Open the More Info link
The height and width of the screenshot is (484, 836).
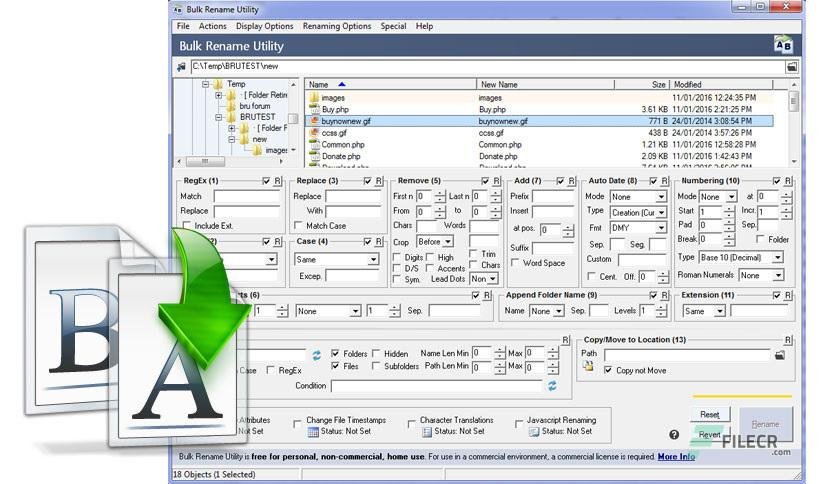point(676,456)
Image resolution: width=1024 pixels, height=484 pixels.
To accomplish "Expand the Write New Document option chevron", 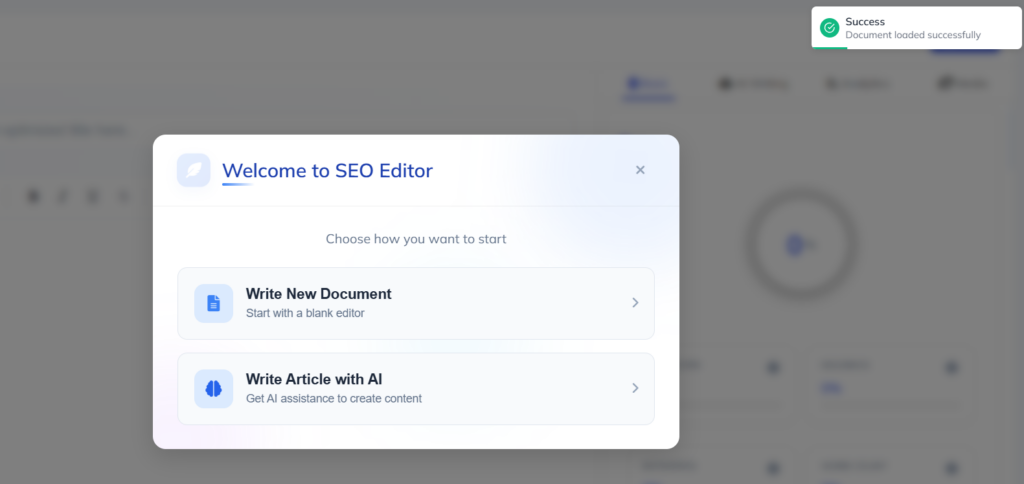I will [x=635, y=303].
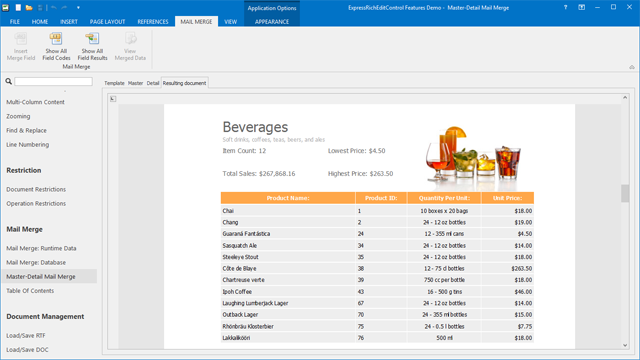Click the ribbon display options icon
The image size is (640, 360).
tap(582, 7)
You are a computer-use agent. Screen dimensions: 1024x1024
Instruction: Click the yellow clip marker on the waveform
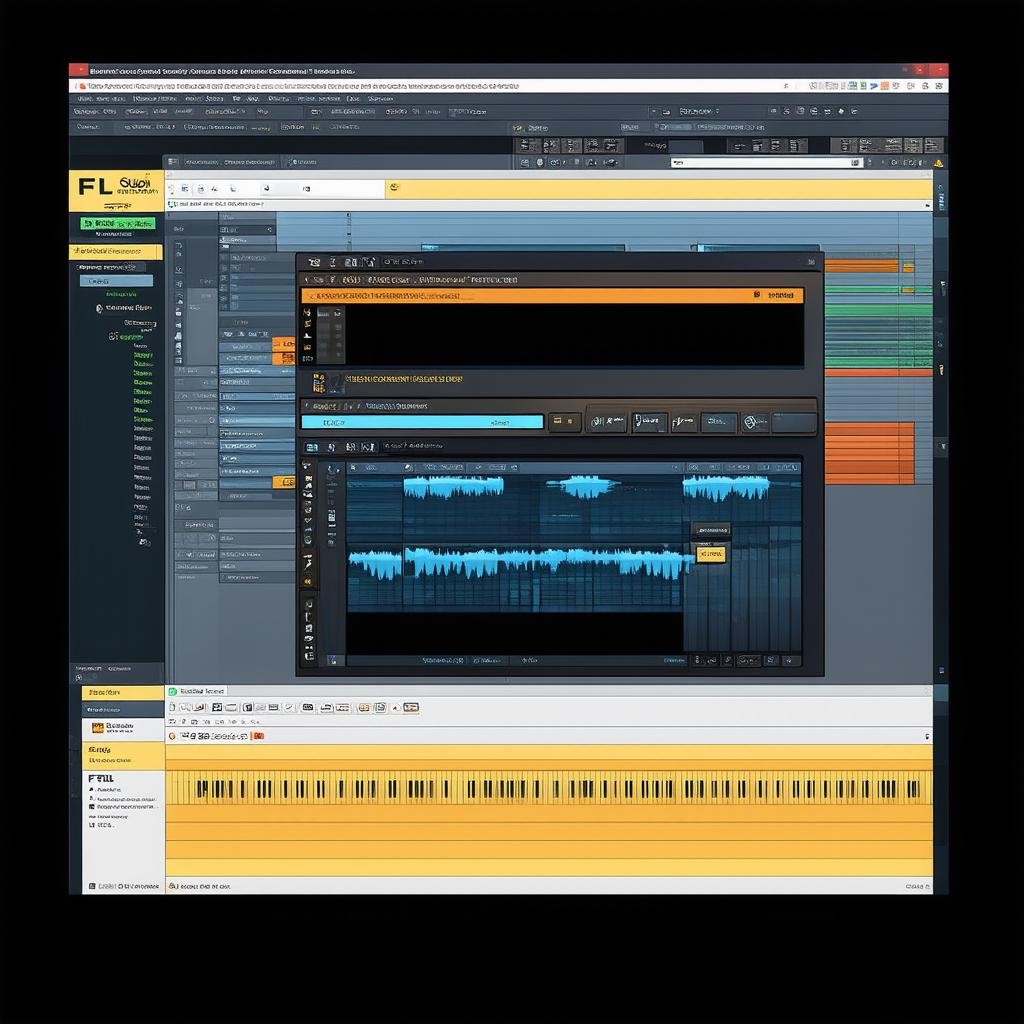710,553
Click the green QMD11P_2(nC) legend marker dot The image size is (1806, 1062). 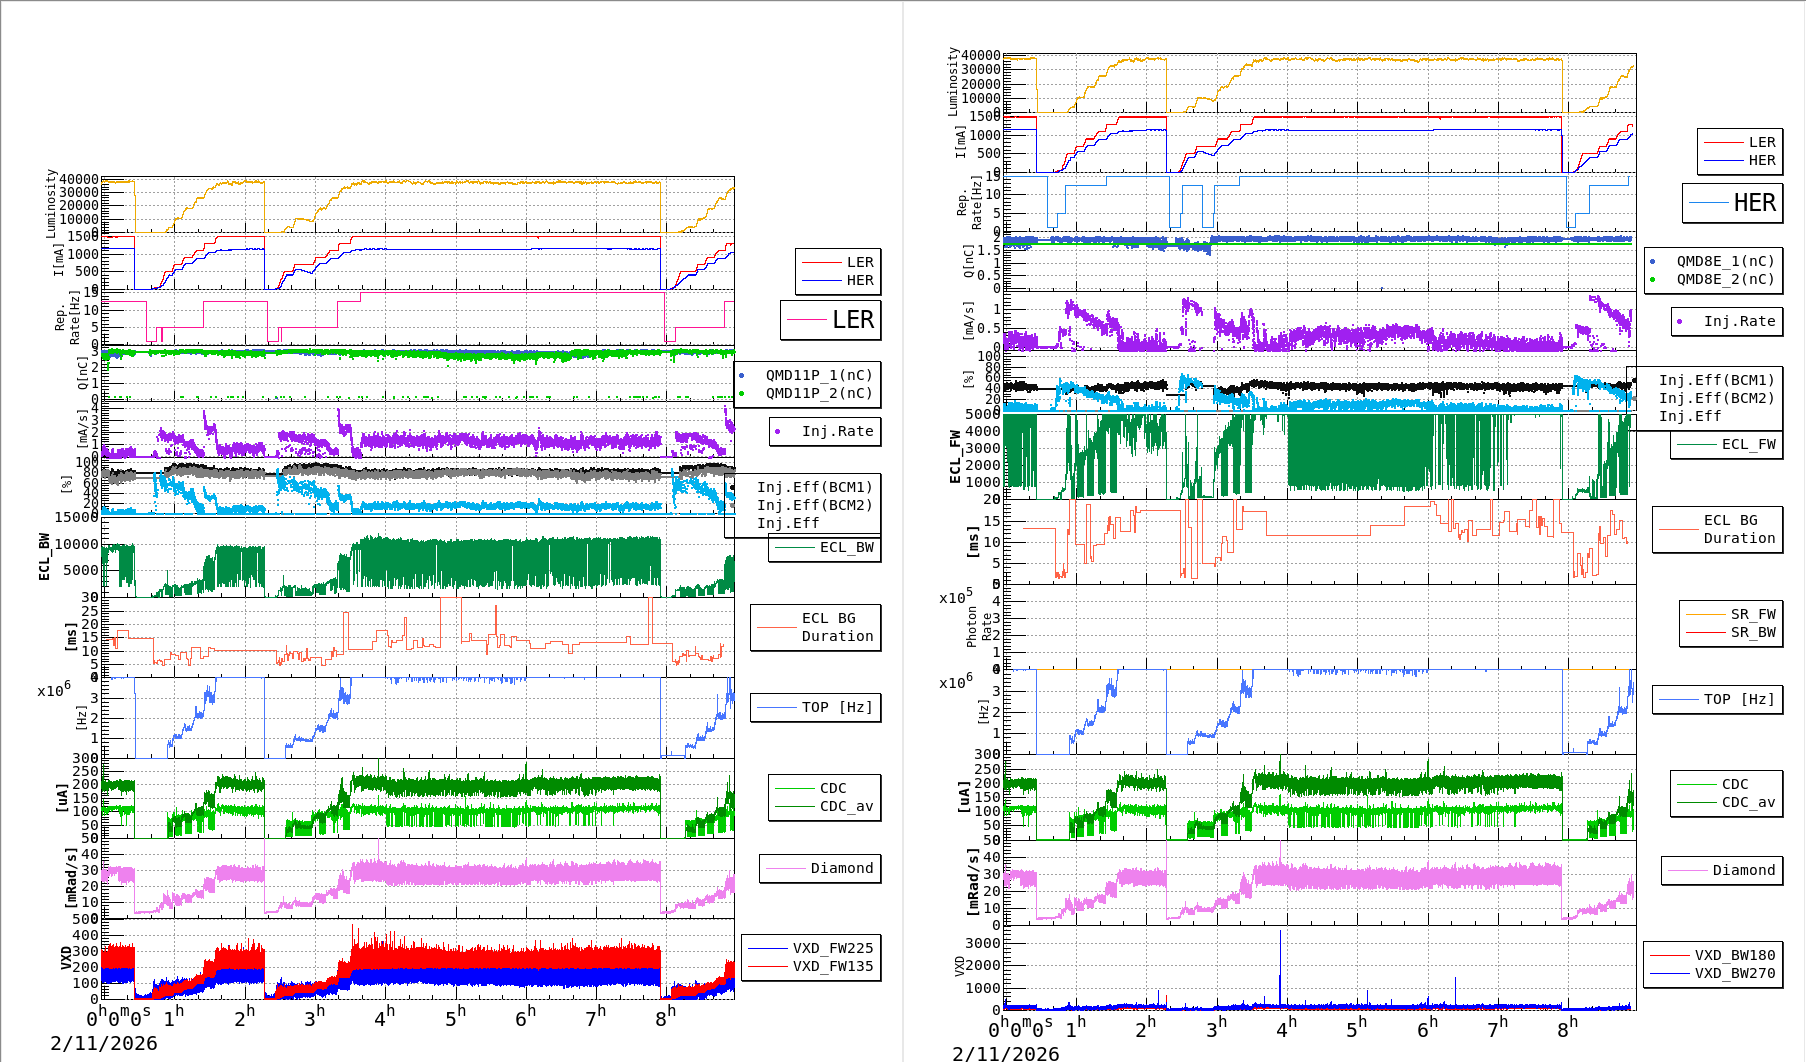741,394
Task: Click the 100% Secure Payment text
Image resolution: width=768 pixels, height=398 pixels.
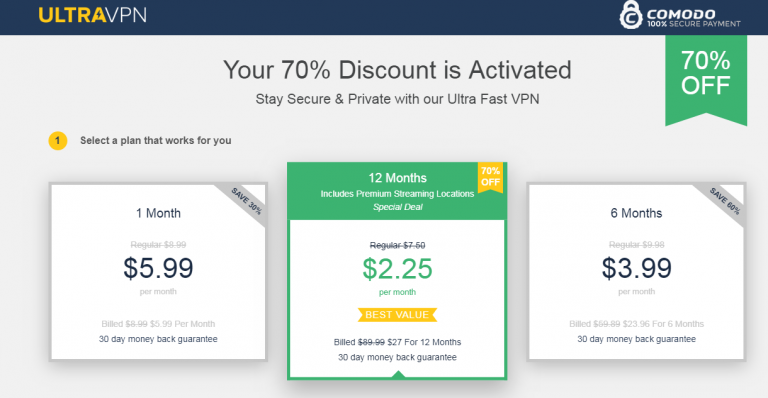Action: point(694,24)
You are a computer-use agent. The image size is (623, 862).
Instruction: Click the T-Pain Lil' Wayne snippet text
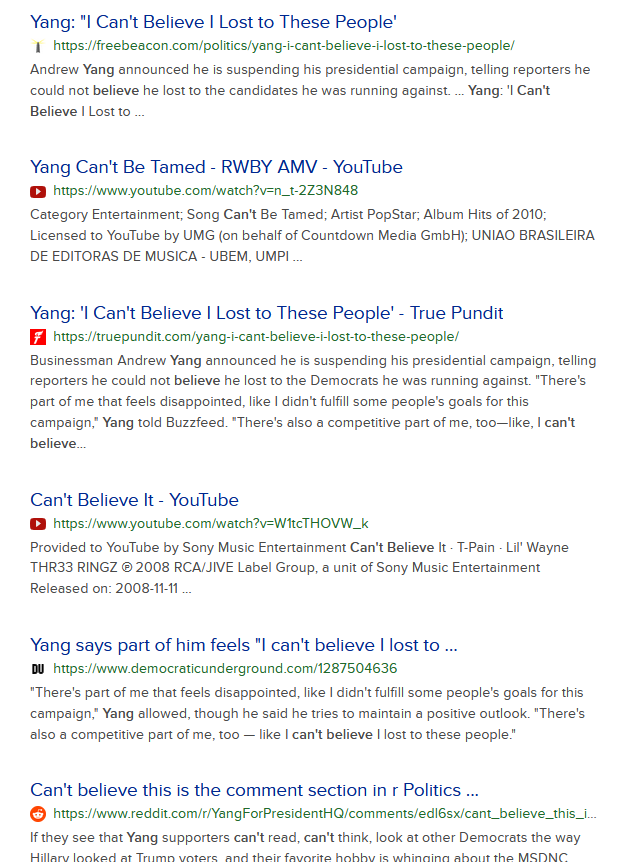299,568
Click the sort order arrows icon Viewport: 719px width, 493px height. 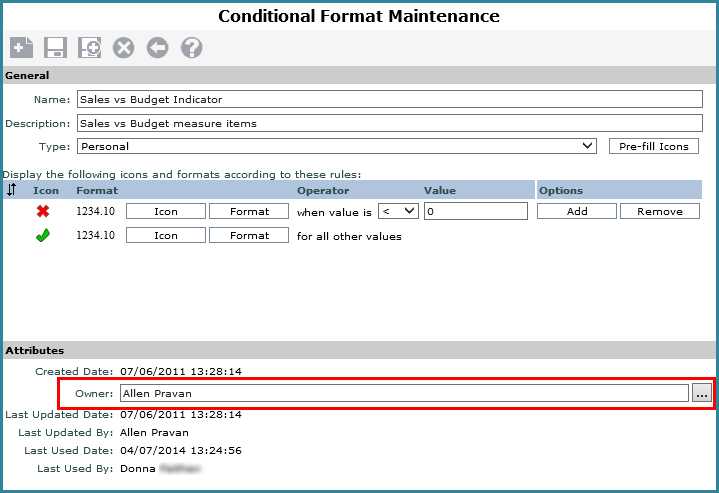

# # # # # # #

### WORK TO COMPLETE
Gather all lines from the records above in which "agent" appears.

### OUTPUT FOR THIS TASK
You are a computer-use agent. Screen dimensions: 1024x1024
You are a computer-use agent. The image size is (623, 862).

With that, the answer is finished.